I clearly know which side of the street offers a better quality of living, but how does one decide which side of the street is a better investment for the future? Pay a bomb and buy an apartment in one of the highrises, and expect high rental income, or invest low and hope that the eventual development of the locality and capital appreciation on the property will work in one’s favour?
Unlike a stock market index, which captures the market conditions based on a basket of stocks, it is difficult to benchmark the performance of real estate, where the variations in real estate prices are alarming even within the same neighbourhood.
Many people are of the view that land can only appreciate in value. This is far from true. Just like demand and supply dictate market economics, so is the case with real estate. There are factors that can go beyond one’s control in determining the true value of a property.
Even if a property has appreciated significantly in value, we tend to ignore frictional costs such as maintenance charges, registration costs, stamp duty, property tax, capital gains tax, lawyer fees, broker fees and other associated costs with real estate sales and purchases.
Another common misconception is that rental incomes can fund expenses after retirement. Apart from the hassles of finding a good tenant and maintaining the apartment on a regular basis, rental yields in India are on average between 3 per cent and 5 per cent pre tax. With inflation hovering between 6 per cent -8 per cent, rental incomes will seldom beat inflation.

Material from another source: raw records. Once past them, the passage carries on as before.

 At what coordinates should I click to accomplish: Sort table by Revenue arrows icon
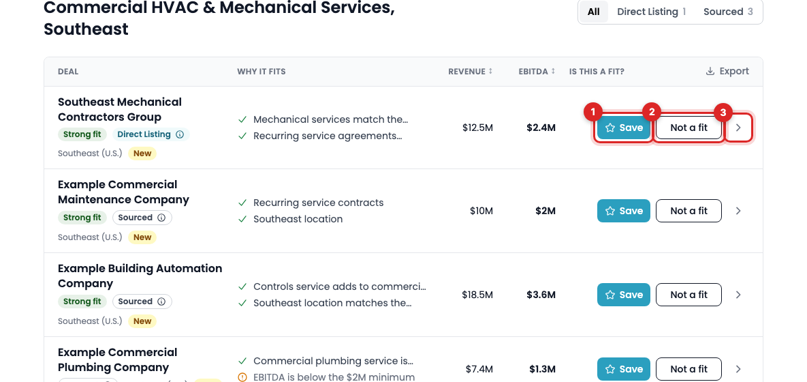[x=490, y=71]

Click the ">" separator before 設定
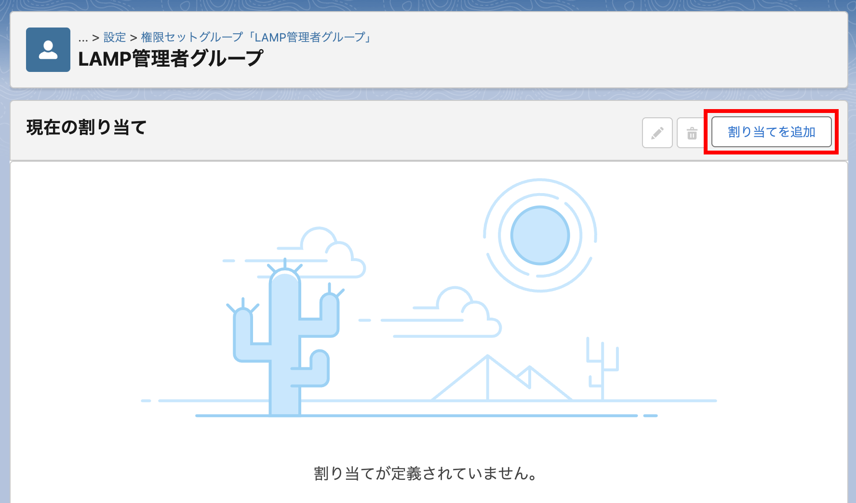[x=95, y=38]
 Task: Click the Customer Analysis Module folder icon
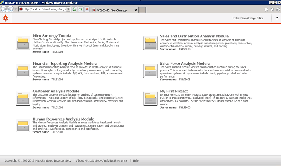coord(23,98)
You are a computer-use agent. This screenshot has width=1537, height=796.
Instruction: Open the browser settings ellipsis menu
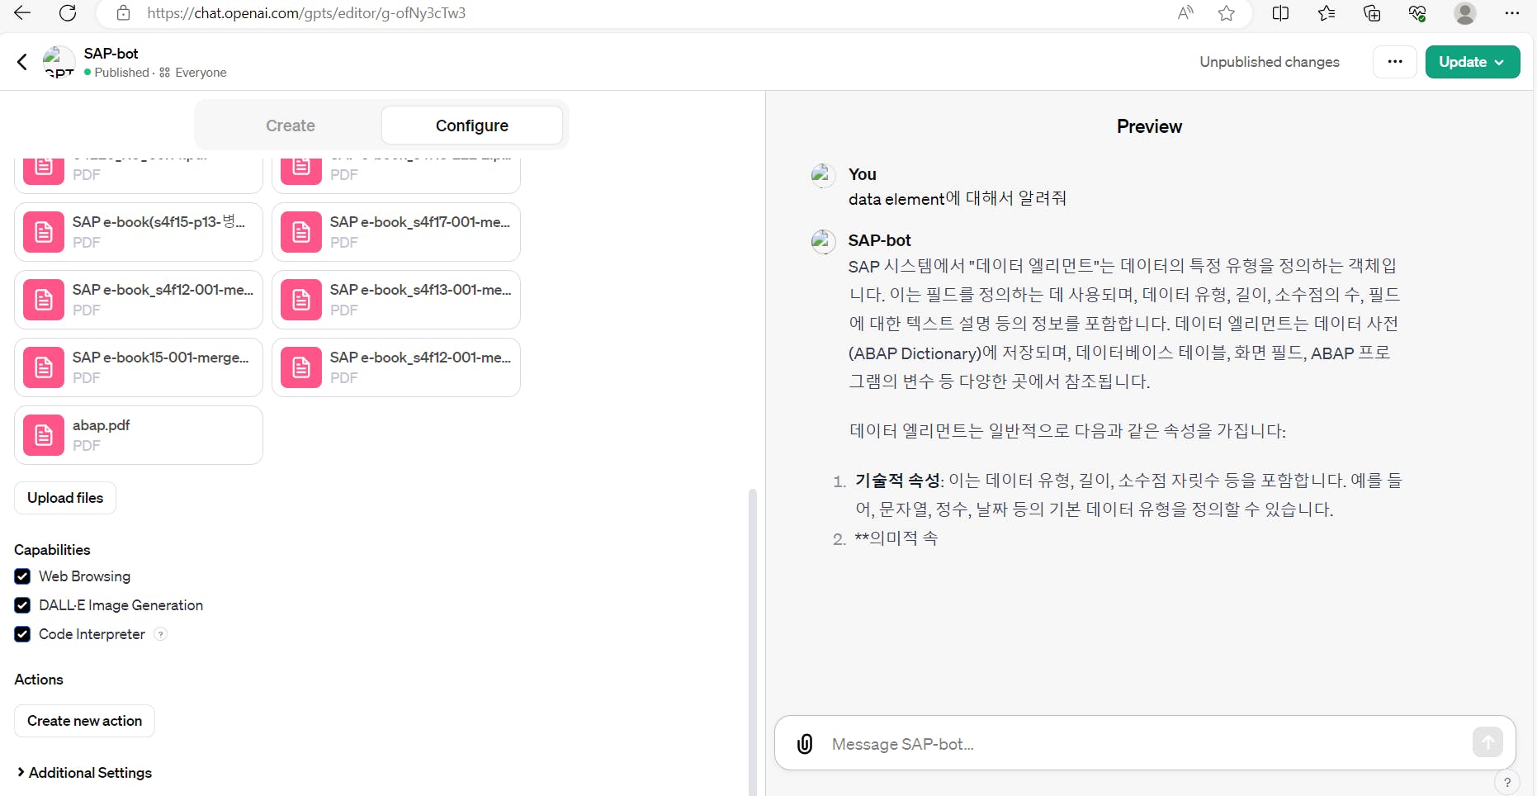1511,13
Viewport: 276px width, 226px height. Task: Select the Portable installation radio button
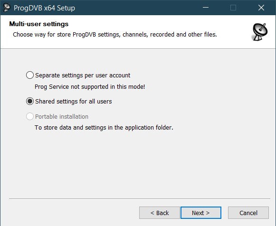(x=30, y=116)
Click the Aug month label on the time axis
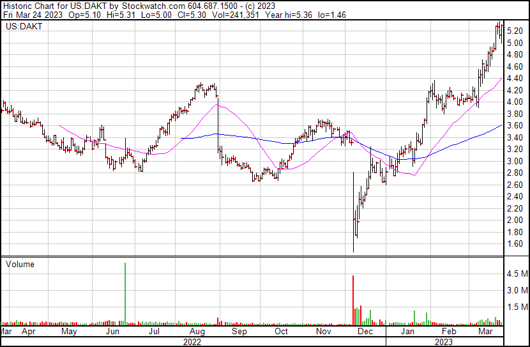Image resolution: width=530 pixels, height=347 pixels. pos(197,332)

Unlike financial instruments, real estate is also a very illiquid asset. In an emergency, it is difficult to sell a property in a pinch. If the property is sold in a hurry, the buyer takes advantage of the distress sale and bargains for a lower price. And the fair value of a property is not realised.
Equities, over the long run, tend to deliver average returns of about 16-17 per cent annually, while some of the best real estate appreciations in cities have been in the range of 10-15 per cent, excluding taxes and other costs. What’s more, gains on equity are tax free after a year. They do not have the high frictional costs of real estate associated with them.
Stocks or mutual funds can be bought and sold within a day at their actual prices on that day. Redemption proceeds can be in your bank within a week. In an emergency, financial assets like equities are much easier to access than real estate. With a high level of transparency in assets that they have invested in, no entry loads and low cost structure, mutual funds offer an efficient way to invest in equity. Over time, equities will outperform all asset classes by a significant margin. Get real about this, your estate value will grow faster.